We treated a patient with an unusual case of reversible rapidly progressive cognitive impairment, gastrointestinal dysfunction, and generalized neuromyopathy in chronic inflammatory demyelinating polyneuropathy (CIDP) with optic neuropathy. A man in his 50s presented with a four-month history of rapidly progressive cognitive decline in addition to a six-month history of proximal greater than distal painful muscle weakness, wasting in all extremities, almost complete loss of deep tendon reflexes in his lower extremities, and slow progressive vision loss. Additionally, he had a 90-pound weight loss over the past two years with loss of appetite and ongoing chronic diarrhea. The exam showed muscle weakness and wasting with absent deep tendon reflexes. Initial Saint Louis University Mental Status (SLUMS) exam score was 16/30. Visual acuity was 20/25 with full extraocular movements; optical coherence tomography revealed superior arcuate bundle thinning bilaterally.
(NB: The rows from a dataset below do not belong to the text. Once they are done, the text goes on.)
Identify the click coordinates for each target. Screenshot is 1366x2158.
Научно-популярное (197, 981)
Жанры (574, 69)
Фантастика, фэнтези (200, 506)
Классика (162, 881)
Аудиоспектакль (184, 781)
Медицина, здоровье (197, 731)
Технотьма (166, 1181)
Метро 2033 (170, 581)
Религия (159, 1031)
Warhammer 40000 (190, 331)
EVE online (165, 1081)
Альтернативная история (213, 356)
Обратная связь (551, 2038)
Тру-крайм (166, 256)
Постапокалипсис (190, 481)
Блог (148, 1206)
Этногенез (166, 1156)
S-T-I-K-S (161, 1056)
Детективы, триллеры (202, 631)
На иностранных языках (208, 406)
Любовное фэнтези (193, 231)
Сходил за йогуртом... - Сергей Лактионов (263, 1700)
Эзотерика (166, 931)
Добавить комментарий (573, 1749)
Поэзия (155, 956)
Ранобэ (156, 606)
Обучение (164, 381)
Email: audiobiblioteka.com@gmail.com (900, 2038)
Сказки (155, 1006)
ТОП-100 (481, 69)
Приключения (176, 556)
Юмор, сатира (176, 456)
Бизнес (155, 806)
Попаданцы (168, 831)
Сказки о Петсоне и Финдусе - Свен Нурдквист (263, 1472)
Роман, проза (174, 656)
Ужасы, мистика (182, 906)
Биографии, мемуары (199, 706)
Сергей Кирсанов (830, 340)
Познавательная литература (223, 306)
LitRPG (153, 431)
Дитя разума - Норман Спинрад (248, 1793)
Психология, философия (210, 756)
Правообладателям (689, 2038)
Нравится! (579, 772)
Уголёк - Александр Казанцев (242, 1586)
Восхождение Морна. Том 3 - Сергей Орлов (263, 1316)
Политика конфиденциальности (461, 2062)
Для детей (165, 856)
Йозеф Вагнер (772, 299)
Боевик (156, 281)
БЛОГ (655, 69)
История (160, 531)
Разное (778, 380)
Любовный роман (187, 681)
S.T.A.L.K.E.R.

Gastrointestinal workup proved nonrevealing. Serologic studies for vitamin deficiencies, heavy metals, and autoantibodies were negative. Whipple, , and stool testing were negative. Imaging studies were unremarkable. Nerve conduction studies showed demyelinating sensorimotor peripheral neuropathy. Muscle biopsy was indicative of denervation with scattered myopathic changes; no evidence of inflammatory myopathy nor glycogen or mitochondrial abnormalities was seen. Intravenous immunoglobulin treatment was begun. The patient was started at a dose of 0.75g/kg every three weeks. Following good but incomplete clinical improvement after the first treatment, his dose was increased to 1g/kg every three weeks. He improved remarkably after four months of infusions, scoring 30/30 on SLUMS with a full return of muscle strength and reflexes. Diarrhea remitted. Visual acuity and conduction delay remained unchanged. Symptom timing and dramatic response to immunoglobulins suggest a common immunological mechanism. In light of extensive differential investigations, unremarkable imaging and serology, and no other systemic disease processes, this case plausibly represents a potential new CIDP phenotypic variant.